Yesterday marked my third month anniversary at my new job. I have been debating whether or not to write much about it, but a consistent comment I get on this blog is: “be more personal.” So, here it goes.

I left a cozy job at a film school where I felt familial vibes and a happiness that is hard to come by in a job. I stayed there for about four years. There was not really a lot of growth opportunity, and I wanted to be challenged, so I began a job hunt.

And I landed here. I’ll keep mum on the details, but the biggest concern is that I was promised healthcare, and I didn’t get it. And still haven’t gotten it. Had I known there was no healthcare up front, I wouldn’t have taken the job. They keep promising me, “it’s coming” but it’s been three months…I am beginning to lose hope.

All of this has me thinking about gratefulness. How lucky I was to work at the film school, to have people who cared about me and for whom I cared. How I worked with people who knew I was a playwright and cared about that side of my life. How I felt really at peace, especially being an only child with no extended family – to have this group of people to see everyday.

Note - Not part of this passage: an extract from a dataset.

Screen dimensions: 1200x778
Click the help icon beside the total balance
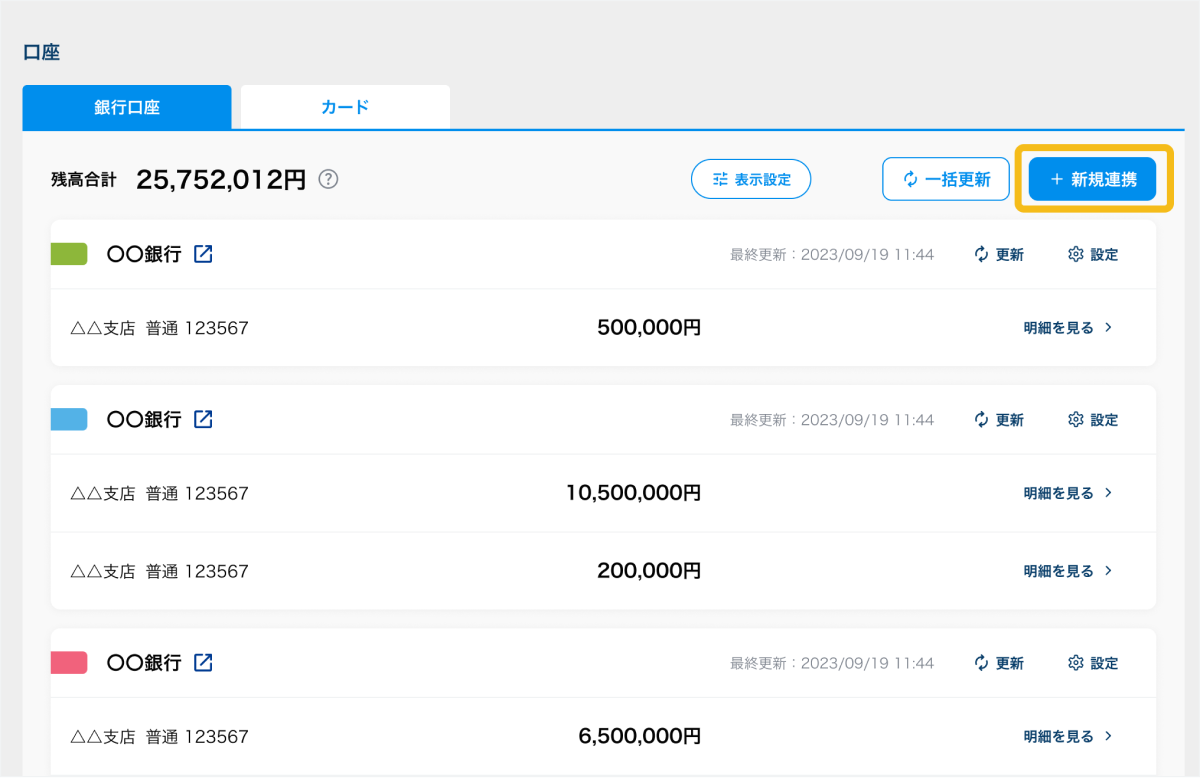coord(328,179)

I remind myself that at least I know it exists. There are jobs out there like the one I had.

This Cary Tennis letter lifted my spirits a bit:

Here’s an excerpt:

I’m all for us. I’m all for those of us who are only completely alive when alone in a room putting words together in ways that have never been done that way before.

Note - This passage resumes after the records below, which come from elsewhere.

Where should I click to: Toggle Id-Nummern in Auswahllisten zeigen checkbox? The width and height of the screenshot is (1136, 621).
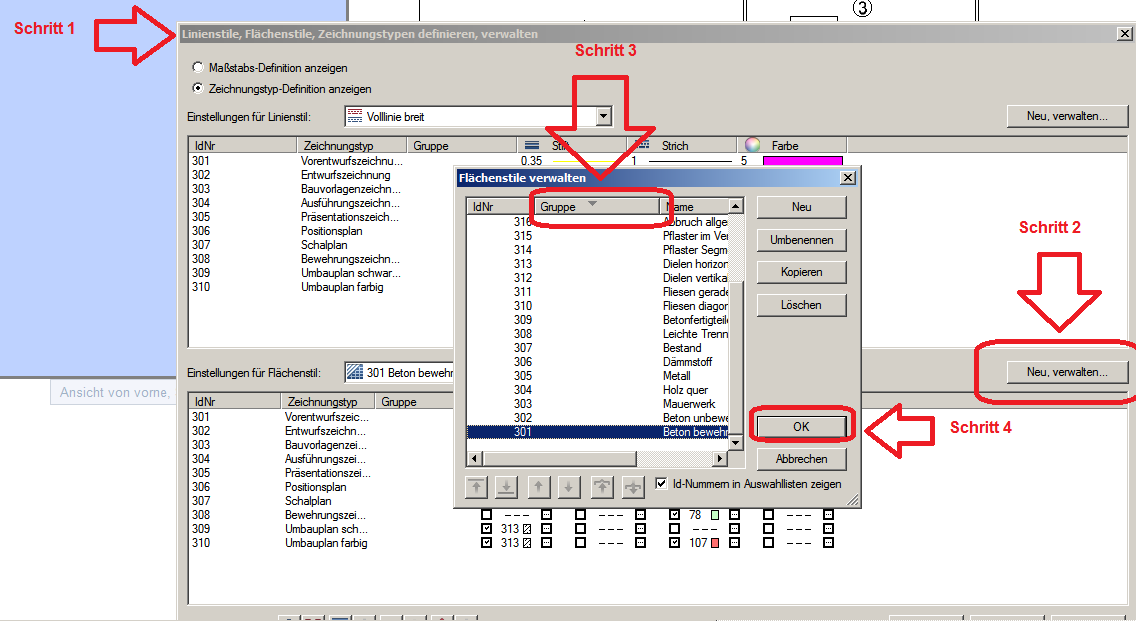click(661, 484)

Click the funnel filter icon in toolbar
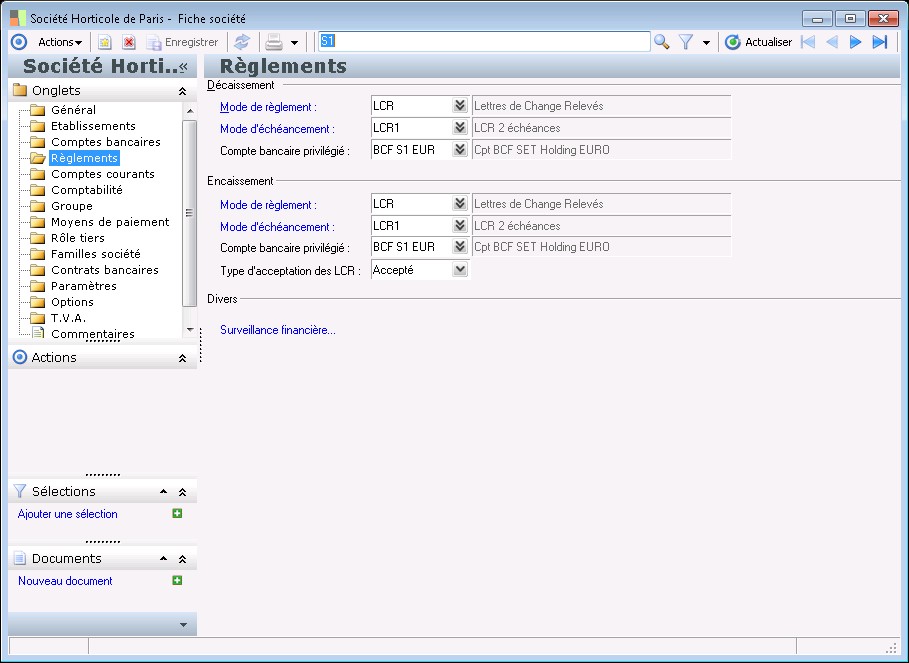pyautogui.click(x=686, y=42)
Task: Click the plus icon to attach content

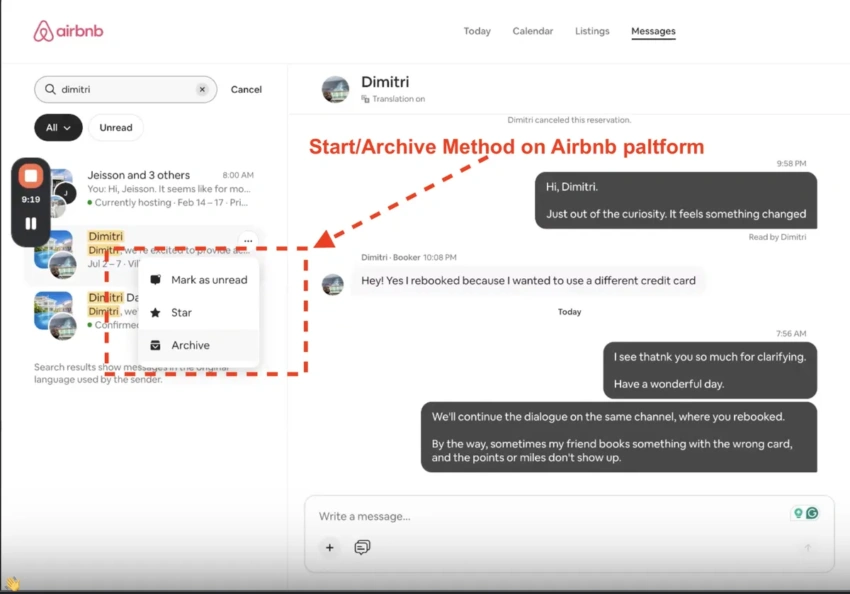Action: tap(330, 548)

I’m all for those of us who are courageously fulfilling a whispered instruction to go forth and create.

I’m all for those of us who are different, those of us who believe things that might sound crazy, things we can’t explain yet believe to be true and which we continue to see in our dreams. I’m all for those of us who will no longer apologize for being beautiful and true. I’m all on the side of the strangely deranged, the misguided and quietly stubborn defenders of obscure happiness.

I’ve made my compromises too. I worked at Chevron for five years to pay the rent. It wasn’t anybody forcing me to do that. It was my big idea to make peace with The Man, my big idea to try to do everything, have a marriage, have dogs, have a job, have a house, make prose and poems, live at the beach, all this of which I complain bitterly from time to time, this was all my idea. So I make my angry peace with it. I make my peace but I salute those who protest, and I will be joining them as soon as I am able.

So how long can you go at this pace before you break something? In my experience, when you start asking how long can you go it’s time to pull over for a nap so you can keep your eyes open and don’t run into the back of a truck.

Artistic ambition should come in a bottle with a warning label: Do not exceed recommended dosage. Side effects include distorted perception, melancholia, sudden rage and smudged eye shadow.

Or, in the immortal words of Pete Seeger, “Take it easy. But take it.”